Code will be read more than it is written

This might be obvious, but code will be read more than it is written.

Barring exceptional circumstances, you will certainly read the code you write at least once - when you first write it. Then a bug appear in testing, and you will have to read that code again to fix it. Then the product side request a change, and you will have to read that code yet again to change it. Then you switch team and now someone else is maintaining your code, so they have to read it whenever the need arise. Et cetera et cetera.

Of course, not all part of your code will get to be read over and over like this, only select ones will. Some is just already reliable enough with no requirement change ever happening to them. While the others are left collecting dust unused until they meet their inevitable end when the encompassing feature/product get shutdown. However, most of the time you cannot be sure which one is going to be which, so I reckon it's better to just make sure all your code is easy to read.
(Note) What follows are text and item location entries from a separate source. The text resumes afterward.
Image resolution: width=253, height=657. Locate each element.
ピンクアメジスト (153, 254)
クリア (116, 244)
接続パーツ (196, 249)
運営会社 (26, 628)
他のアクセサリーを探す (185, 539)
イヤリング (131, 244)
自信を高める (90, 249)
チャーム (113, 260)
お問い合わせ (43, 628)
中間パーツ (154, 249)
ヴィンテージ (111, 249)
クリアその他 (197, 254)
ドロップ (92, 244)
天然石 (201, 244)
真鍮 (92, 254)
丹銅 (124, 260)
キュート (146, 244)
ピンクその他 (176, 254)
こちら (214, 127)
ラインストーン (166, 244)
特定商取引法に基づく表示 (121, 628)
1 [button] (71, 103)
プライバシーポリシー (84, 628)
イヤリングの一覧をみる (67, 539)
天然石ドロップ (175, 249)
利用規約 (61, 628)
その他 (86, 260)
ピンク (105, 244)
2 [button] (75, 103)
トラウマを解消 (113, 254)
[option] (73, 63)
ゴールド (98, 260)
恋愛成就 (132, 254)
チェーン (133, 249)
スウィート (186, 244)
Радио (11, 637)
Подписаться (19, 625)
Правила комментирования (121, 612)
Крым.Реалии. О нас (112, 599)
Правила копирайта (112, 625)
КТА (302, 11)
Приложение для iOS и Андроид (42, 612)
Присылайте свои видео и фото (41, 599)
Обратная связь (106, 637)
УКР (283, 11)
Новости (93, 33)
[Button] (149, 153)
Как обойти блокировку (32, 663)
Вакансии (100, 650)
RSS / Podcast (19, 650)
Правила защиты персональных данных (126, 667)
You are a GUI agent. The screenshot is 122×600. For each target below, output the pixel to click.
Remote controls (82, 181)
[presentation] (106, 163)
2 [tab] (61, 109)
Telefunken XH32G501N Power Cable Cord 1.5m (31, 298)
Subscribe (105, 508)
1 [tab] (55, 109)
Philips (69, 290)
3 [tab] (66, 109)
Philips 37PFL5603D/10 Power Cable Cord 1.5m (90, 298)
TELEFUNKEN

Having code that is easy to read is nice because:

  • When someone want to make a change, they may not have all the context that you have when you first write the code. Even you yourself may already forgot some of the context if enough time has passed. If the code is easy to read it will speed up the time needed to understand it as well as minimizing the chance of missing some crucial context.
  • It will minimize the chance of bugs appearing. It is harder to spot a bug when code itself is hard to read. Conversely, if the code is easy to read then it's also easier to spot a bug.
  • Most of the time, code that is easy to read is also easy to change. This is because to write code that is easy to read you will tend to naturally use the appropriate amount of abstractions and gravitate towards clearer and more concise logical flow for your code.
  • Some people (like me) get irrational pleasure when we see beautifully written code :)

And yet, there are engineers (even experienced ones!) who still don't have enough care for the readability of their code even when they have time for it and not being rushed by management/customer. To be honest, I don't understand what's going on in their head. Do they never read code written by other people/their past selves and think "Wow, this code is a mess. I wish they/my past self wrote this better." or something? If they really have no problem understanding even the most jumbled code then great for them for having an extraordinary cognitive ability I guess. But for the rest of us mere mortals, a code that is easy to read is certainly better for our work than the one that is hard to read.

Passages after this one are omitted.